[Task]
In the records below, find the line containing "LSZ F1 125 K40 Proline inox/staal (984, 1916)" and the line containing "Festivals (33, 1393)"; please repeat exactly the lines from one to the other, both included, and nothing more.

[Collected data]
★ ★ ★ ★

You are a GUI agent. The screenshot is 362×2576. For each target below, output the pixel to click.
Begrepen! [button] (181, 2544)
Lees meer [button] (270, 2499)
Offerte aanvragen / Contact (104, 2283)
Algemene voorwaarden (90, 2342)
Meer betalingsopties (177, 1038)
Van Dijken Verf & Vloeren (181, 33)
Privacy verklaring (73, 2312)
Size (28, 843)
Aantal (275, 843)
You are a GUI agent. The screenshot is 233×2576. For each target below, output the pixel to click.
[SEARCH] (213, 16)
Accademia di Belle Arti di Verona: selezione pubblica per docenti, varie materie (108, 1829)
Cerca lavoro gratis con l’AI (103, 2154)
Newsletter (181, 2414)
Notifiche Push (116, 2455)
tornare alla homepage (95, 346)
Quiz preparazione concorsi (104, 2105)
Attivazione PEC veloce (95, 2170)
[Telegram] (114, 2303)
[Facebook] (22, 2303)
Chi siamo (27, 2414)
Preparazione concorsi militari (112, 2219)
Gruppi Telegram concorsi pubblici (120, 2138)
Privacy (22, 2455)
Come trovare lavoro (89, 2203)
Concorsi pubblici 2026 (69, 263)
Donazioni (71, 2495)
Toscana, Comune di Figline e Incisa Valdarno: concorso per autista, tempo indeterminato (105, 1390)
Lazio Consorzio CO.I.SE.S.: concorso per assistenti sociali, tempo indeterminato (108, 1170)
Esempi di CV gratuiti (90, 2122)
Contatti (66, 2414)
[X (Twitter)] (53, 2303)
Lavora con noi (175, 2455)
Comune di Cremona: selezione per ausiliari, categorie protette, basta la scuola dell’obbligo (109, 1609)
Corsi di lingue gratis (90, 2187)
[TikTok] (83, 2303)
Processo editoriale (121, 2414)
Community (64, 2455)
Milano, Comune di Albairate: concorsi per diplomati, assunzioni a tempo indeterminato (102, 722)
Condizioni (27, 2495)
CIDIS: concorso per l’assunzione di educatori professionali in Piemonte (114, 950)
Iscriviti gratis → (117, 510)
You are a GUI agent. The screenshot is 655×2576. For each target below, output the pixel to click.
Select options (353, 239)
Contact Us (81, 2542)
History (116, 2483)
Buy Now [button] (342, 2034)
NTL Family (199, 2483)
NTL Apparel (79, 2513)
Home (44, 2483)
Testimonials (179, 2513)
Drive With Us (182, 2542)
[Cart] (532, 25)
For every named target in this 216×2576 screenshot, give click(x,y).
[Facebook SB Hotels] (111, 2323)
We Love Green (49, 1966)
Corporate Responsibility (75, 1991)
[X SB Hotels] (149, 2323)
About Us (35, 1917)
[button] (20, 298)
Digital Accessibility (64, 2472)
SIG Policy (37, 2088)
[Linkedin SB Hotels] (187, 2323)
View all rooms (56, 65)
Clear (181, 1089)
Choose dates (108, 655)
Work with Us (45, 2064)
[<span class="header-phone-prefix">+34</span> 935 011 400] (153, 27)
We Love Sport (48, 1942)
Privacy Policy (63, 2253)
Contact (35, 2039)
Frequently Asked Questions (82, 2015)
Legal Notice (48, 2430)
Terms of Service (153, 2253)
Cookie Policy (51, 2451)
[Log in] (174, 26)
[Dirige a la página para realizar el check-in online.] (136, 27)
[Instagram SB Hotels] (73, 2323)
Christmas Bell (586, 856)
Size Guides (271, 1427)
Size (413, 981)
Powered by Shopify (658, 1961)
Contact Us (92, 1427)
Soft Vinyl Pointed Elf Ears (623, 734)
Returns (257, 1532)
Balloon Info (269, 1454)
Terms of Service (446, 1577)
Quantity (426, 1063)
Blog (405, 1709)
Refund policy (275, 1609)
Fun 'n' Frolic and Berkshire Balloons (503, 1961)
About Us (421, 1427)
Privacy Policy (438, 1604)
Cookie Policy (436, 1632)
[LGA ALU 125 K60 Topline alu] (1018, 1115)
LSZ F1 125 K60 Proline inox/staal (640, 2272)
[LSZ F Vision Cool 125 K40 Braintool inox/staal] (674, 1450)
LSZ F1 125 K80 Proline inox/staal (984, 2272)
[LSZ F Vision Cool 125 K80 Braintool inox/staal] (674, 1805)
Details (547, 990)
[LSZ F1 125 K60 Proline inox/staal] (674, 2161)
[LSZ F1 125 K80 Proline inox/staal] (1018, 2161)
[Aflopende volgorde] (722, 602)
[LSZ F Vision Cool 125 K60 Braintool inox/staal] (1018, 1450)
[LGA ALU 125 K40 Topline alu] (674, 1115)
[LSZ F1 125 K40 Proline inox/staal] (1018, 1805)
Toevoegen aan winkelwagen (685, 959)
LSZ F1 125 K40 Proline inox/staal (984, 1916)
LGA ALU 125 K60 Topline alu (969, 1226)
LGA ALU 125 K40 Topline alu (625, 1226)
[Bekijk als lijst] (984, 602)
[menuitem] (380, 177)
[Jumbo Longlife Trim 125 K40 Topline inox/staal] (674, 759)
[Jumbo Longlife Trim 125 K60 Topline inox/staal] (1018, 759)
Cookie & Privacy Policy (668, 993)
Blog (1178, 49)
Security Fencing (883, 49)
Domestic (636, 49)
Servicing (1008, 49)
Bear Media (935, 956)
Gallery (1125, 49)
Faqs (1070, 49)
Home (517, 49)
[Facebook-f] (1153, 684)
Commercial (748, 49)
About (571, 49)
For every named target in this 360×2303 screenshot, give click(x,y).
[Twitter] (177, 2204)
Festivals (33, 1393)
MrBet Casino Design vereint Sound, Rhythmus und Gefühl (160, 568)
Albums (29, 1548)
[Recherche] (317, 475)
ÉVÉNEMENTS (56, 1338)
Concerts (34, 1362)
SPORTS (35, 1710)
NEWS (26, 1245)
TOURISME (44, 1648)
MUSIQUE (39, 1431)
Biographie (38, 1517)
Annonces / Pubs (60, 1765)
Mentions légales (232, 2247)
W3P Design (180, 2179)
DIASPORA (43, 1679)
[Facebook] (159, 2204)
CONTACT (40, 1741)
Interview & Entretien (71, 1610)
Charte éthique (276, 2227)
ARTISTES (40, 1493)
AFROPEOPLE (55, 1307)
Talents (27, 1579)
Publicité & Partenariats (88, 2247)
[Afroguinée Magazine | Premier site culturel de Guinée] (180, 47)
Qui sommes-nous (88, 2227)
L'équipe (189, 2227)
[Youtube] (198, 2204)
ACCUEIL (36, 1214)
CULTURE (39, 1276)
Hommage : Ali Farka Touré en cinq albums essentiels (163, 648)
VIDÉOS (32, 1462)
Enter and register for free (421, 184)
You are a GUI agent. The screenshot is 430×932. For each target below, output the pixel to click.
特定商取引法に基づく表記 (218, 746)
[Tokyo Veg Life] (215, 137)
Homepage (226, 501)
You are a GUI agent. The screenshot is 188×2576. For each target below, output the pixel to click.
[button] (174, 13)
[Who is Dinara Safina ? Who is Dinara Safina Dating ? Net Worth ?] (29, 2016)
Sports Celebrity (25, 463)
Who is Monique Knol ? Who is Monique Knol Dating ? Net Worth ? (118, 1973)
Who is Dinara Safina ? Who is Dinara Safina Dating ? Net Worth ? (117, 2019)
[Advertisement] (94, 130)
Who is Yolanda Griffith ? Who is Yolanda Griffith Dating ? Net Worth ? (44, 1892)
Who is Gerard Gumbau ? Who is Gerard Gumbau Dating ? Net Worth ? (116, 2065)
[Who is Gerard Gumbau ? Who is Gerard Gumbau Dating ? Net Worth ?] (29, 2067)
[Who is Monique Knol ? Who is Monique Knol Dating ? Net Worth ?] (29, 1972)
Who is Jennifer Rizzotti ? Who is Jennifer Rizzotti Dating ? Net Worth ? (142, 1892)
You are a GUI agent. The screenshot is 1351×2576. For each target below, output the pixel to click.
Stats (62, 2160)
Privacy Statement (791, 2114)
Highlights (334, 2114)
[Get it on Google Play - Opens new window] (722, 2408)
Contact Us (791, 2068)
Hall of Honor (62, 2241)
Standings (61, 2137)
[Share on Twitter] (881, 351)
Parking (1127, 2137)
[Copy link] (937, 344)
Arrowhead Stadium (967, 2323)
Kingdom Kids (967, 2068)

★ ★ ★ ★

[Response for this exercise]
LSZ F1 125 K40 Proline inox/staal (984, 1916)
LGA ALU 125 K60 Topline alu (969, 1226)
LGA ALU 125 K40 Topline alu (625, 1226)
[Bekijk als lijst] (984, 602)
[menuitem] (380, 177)
[Jumbo Longlife Trim 125 K40 Topline inox/staal] (674, 759)
[Jumbo Longlife Trim 125 K60 Topline inox/staal] (1018, 759)
Cookie & Privacy Policy (668, 993)
Blog (1178, 49)
Security Fencing (883, 49)
Domestic (636, 49)
Servicing (1008, 49)
Bear Media (935, 956)
Gallery (1125, 49)
Faqs (1070, 49)
Home (517, 49)
[Facebook-f] (1153, 684)
Commercial (748, 49)
About (571, 49)
For every named target in this 360×2303 screenshot, give click(x,y).
[Twitter] (177, 2204)
Festivals (33, 1393)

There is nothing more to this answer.